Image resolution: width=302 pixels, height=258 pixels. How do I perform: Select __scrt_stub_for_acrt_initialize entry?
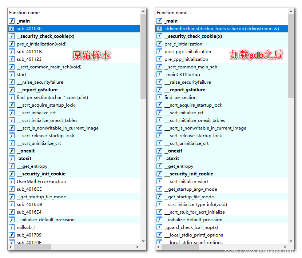pos(194,212)
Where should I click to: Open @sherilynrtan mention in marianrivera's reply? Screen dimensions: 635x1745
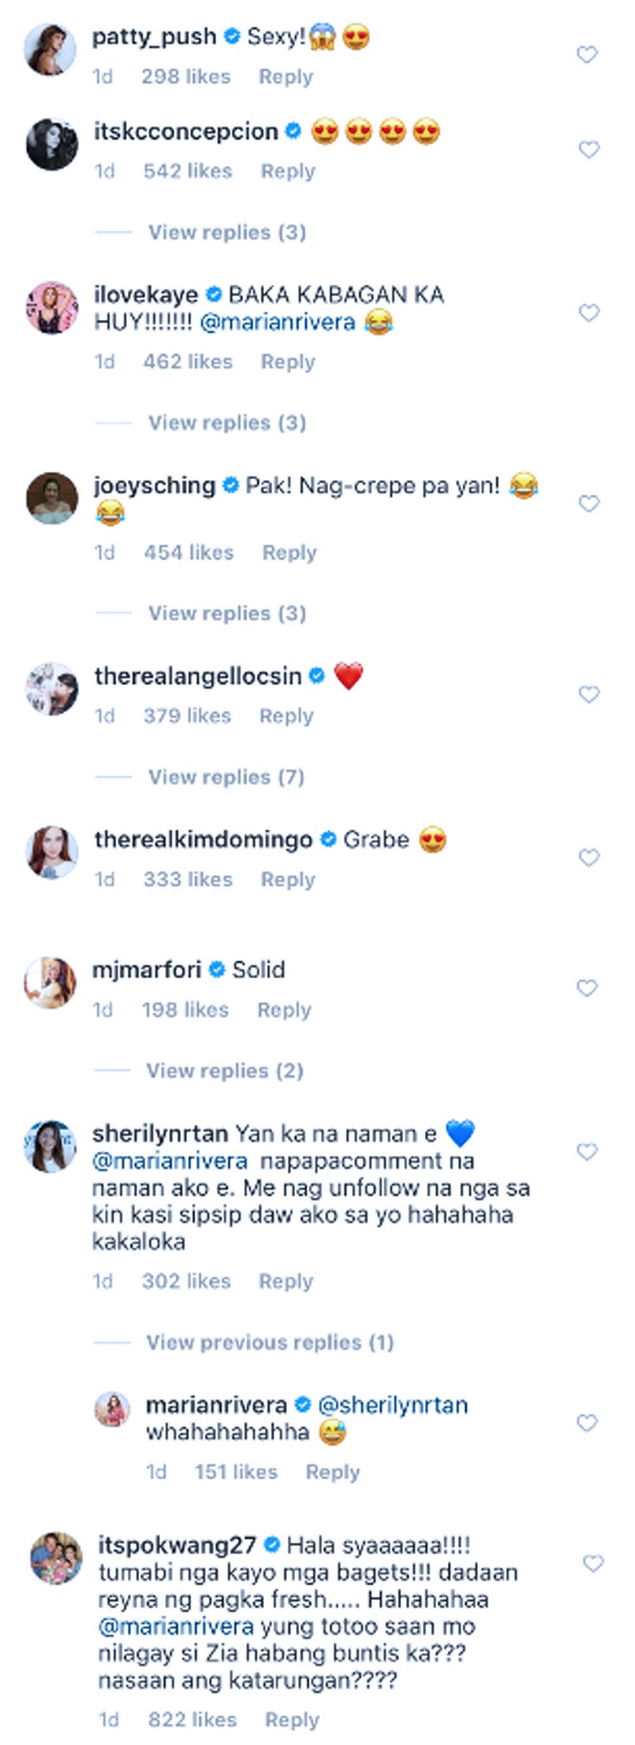[x=393, y=1405]
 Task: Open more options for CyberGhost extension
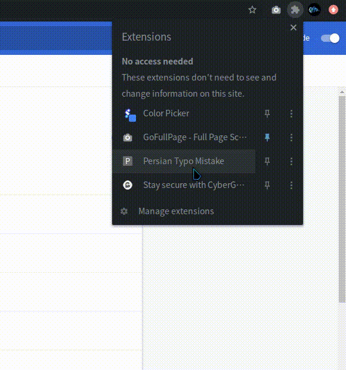point(291,185)
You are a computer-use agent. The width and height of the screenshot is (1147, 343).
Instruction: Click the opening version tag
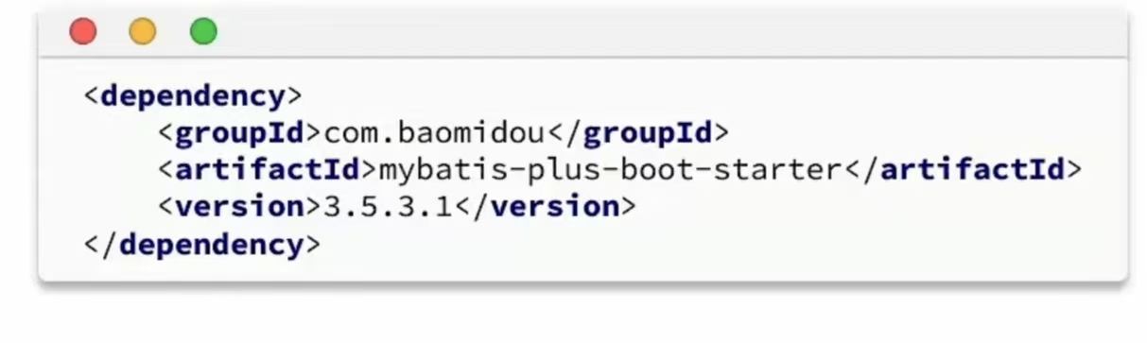(241, 207)
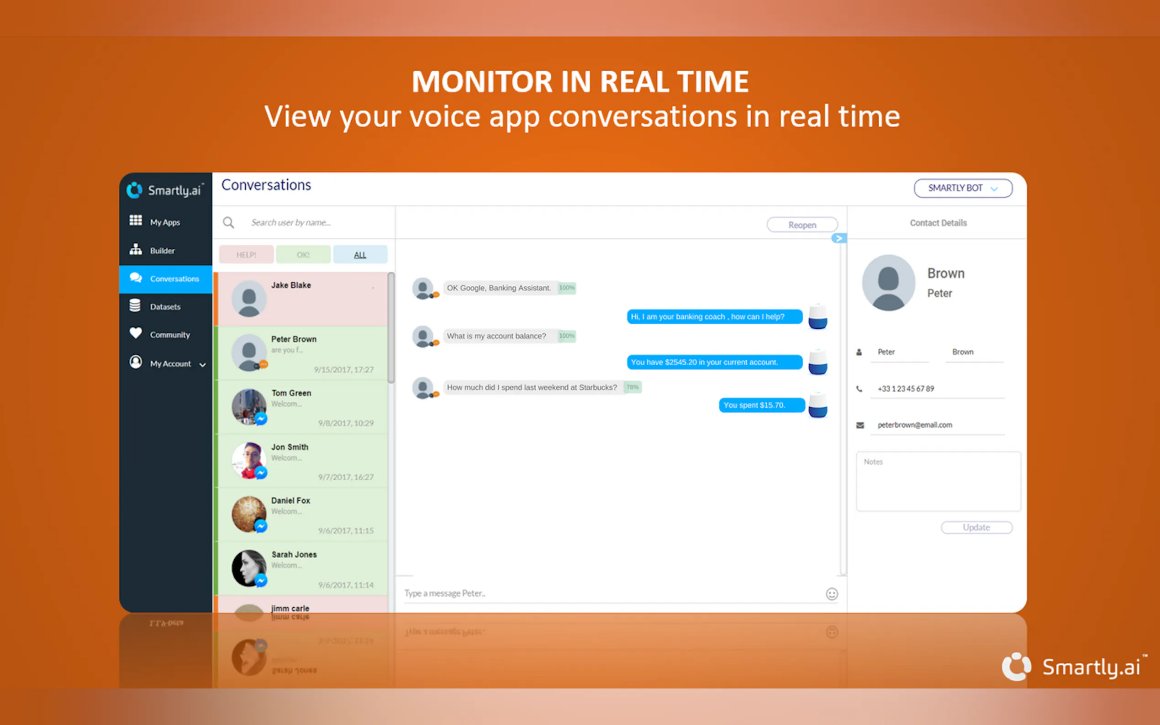Click Peter Brown's large contact avatar

tap(888, 283)
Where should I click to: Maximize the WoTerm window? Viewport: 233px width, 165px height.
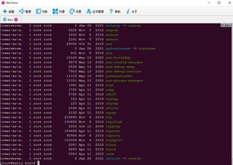(x=219, y=3)
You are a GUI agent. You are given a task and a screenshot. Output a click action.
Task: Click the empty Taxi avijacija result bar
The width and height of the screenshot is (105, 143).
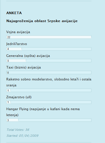tap(49, 72)
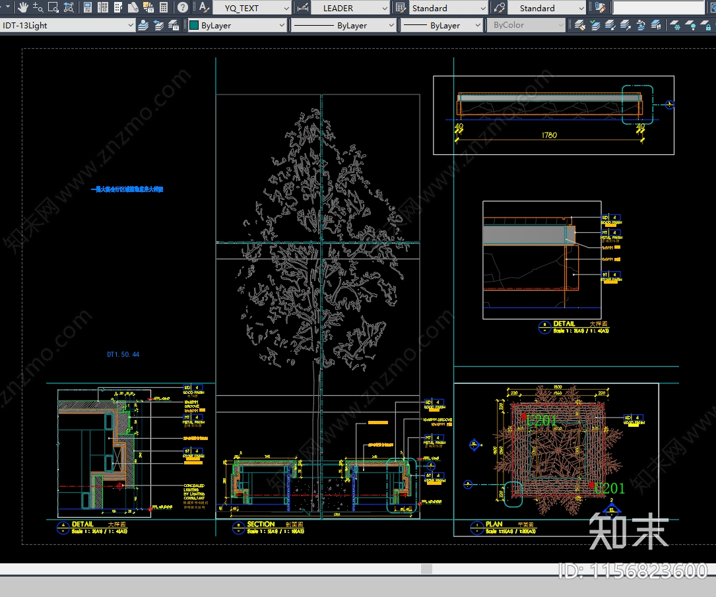This screenshot has height=597, width=716.
Task: Lock a layer using the padlock icon
Action: pos(707,25)
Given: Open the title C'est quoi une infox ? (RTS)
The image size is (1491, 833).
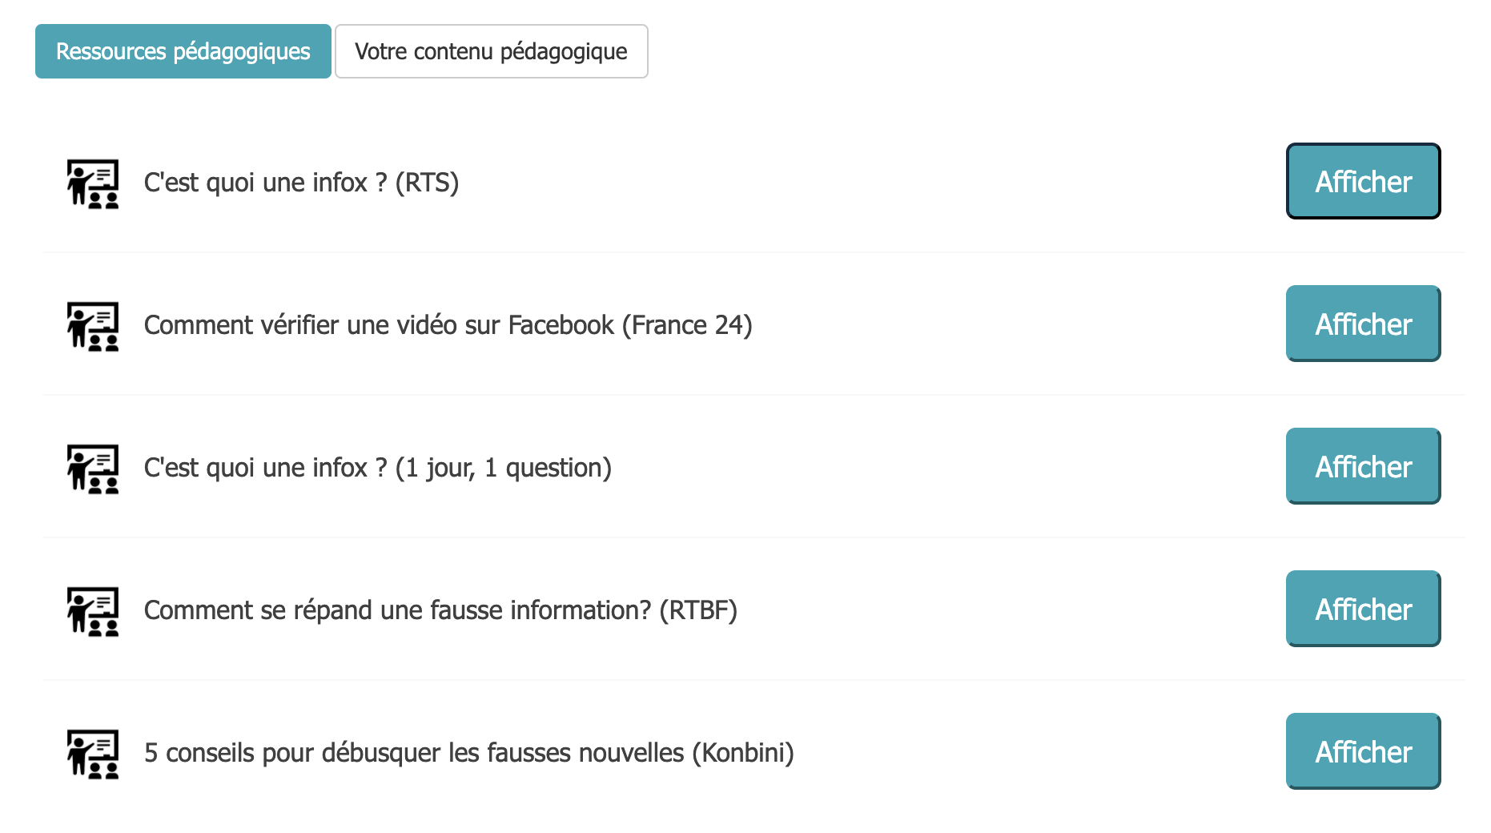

== TASK DESCRIPTION ==
For every line above that includes the string "agent", copy the line.

== REPLY ==
You are a computer-use agent. The width and height of the screenshot is (1147, 343).
You are a GUI agent. You are given a task and a screenshot. Output a click action.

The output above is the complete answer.